Task to carry out — Starting with the line with "Viewport: 560px width, 465px" in the entries below and going on through the line with "Screen dimensions: 786x484", output every line exactly and nothing more. No pictures.

=== Begin Enclosure ===

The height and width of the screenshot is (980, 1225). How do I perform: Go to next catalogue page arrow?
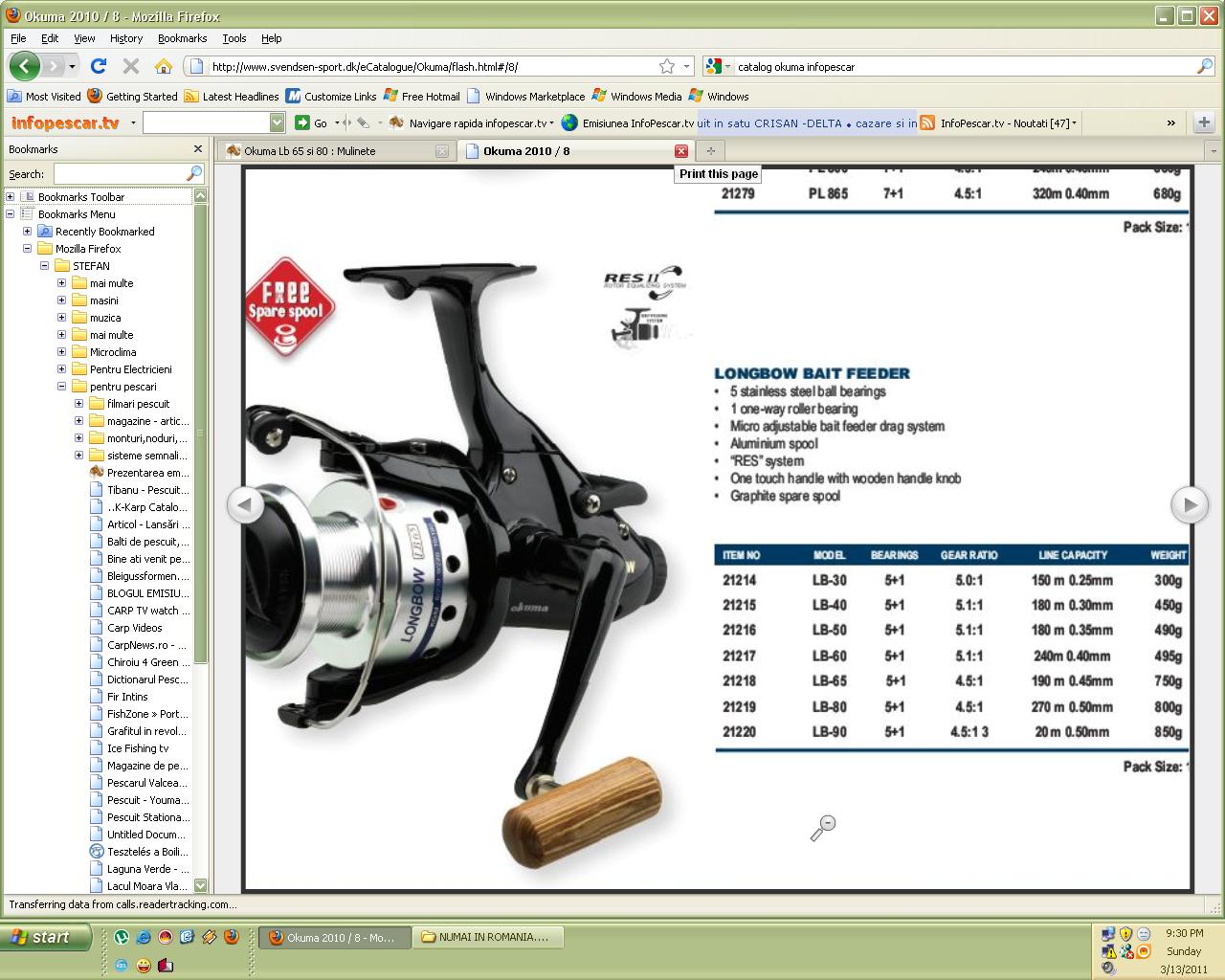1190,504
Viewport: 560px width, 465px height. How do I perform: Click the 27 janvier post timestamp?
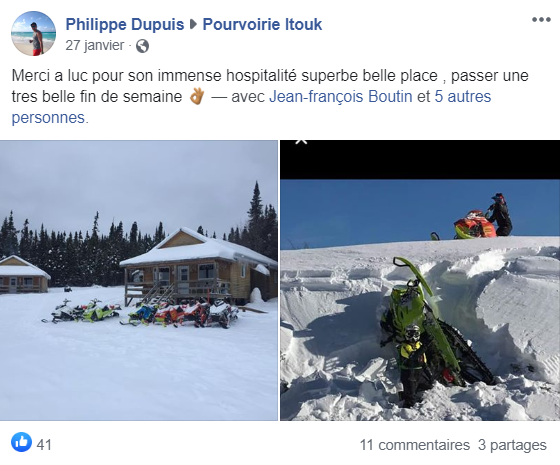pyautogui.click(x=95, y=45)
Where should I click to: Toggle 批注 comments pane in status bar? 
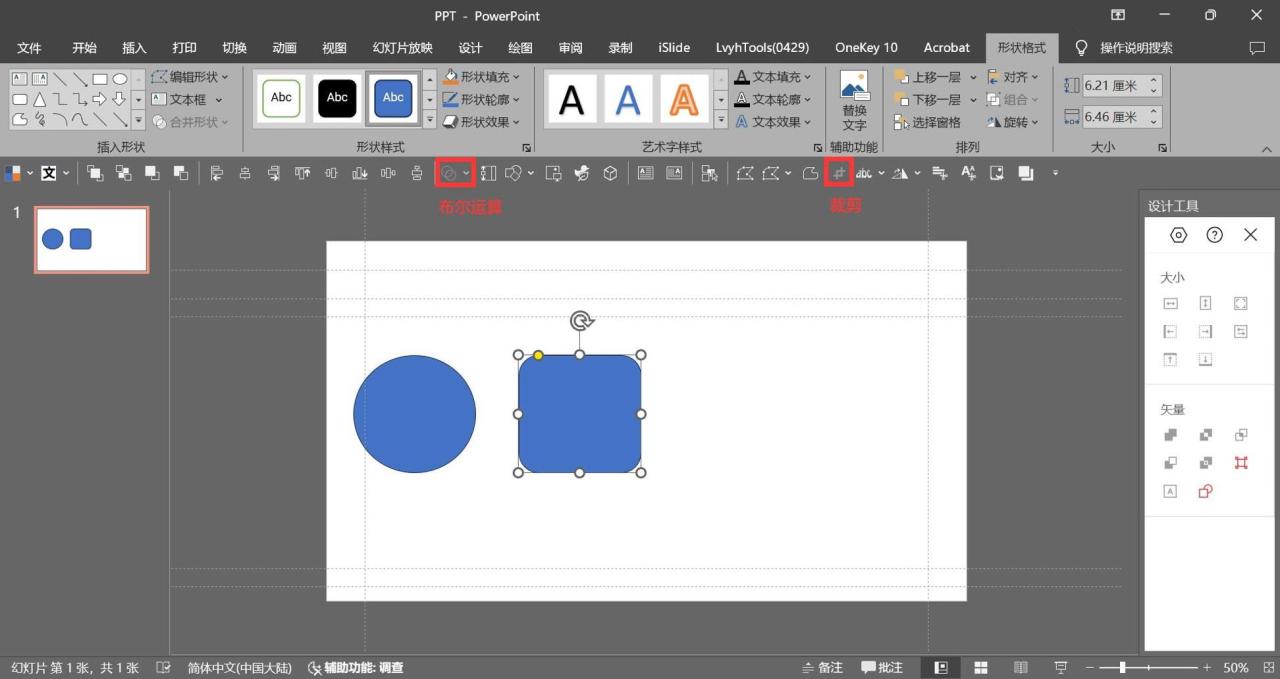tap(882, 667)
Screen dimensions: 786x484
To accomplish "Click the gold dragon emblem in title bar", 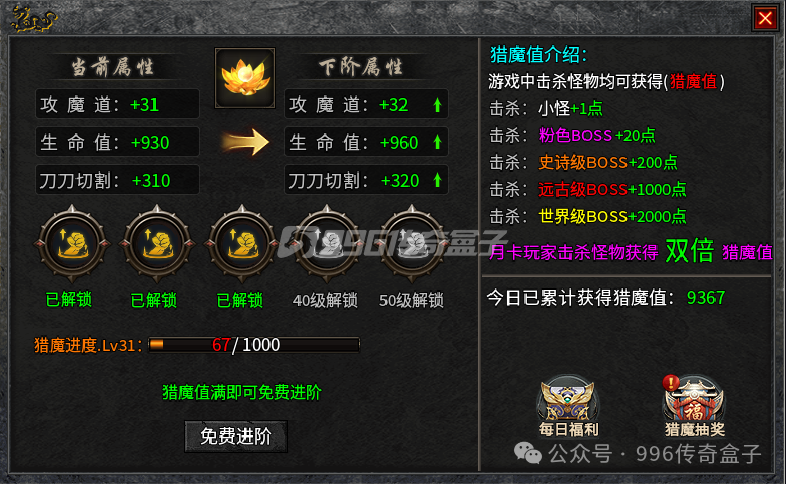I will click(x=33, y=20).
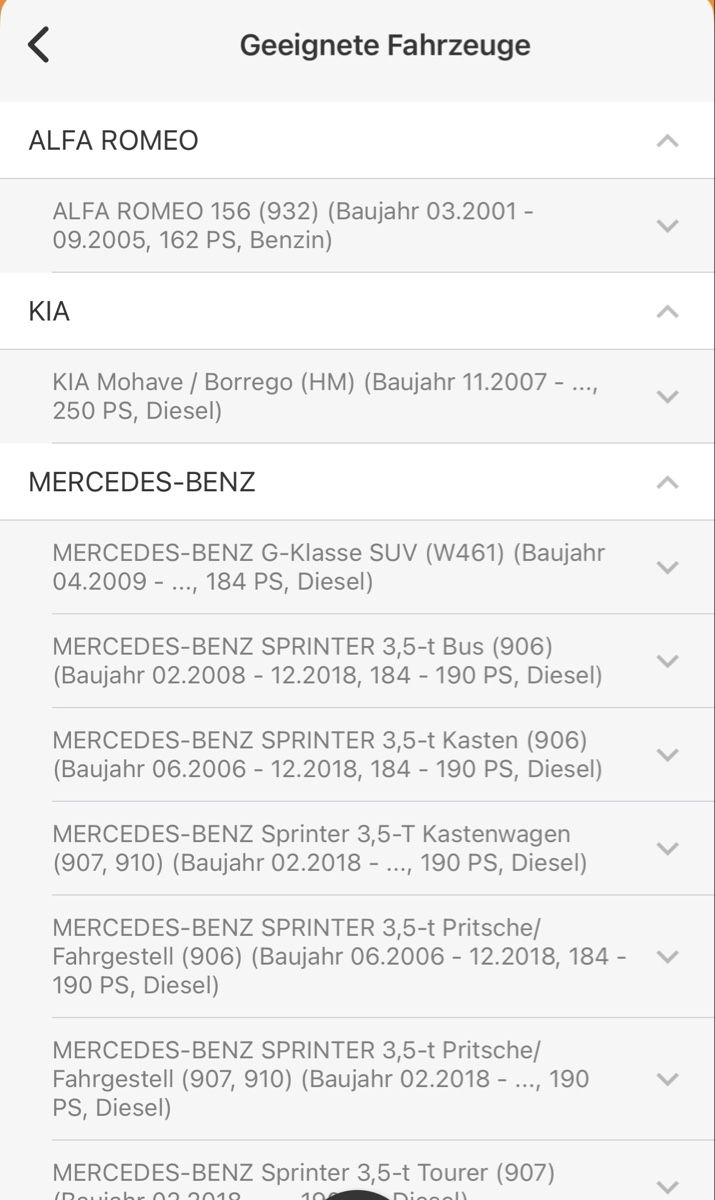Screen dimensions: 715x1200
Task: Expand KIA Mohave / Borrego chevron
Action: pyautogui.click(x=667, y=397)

=== End Enclosure ===

Task answer —
Viewport: 560px width, 465px height. How do I perform: Click the 27 janvier post timestamp?
pyautogui.click(x=95, y=45)
Where should I click to: Toggle 批注 comments pane in status bar? 
tap(882, 667)
Screen dimensions: 786x484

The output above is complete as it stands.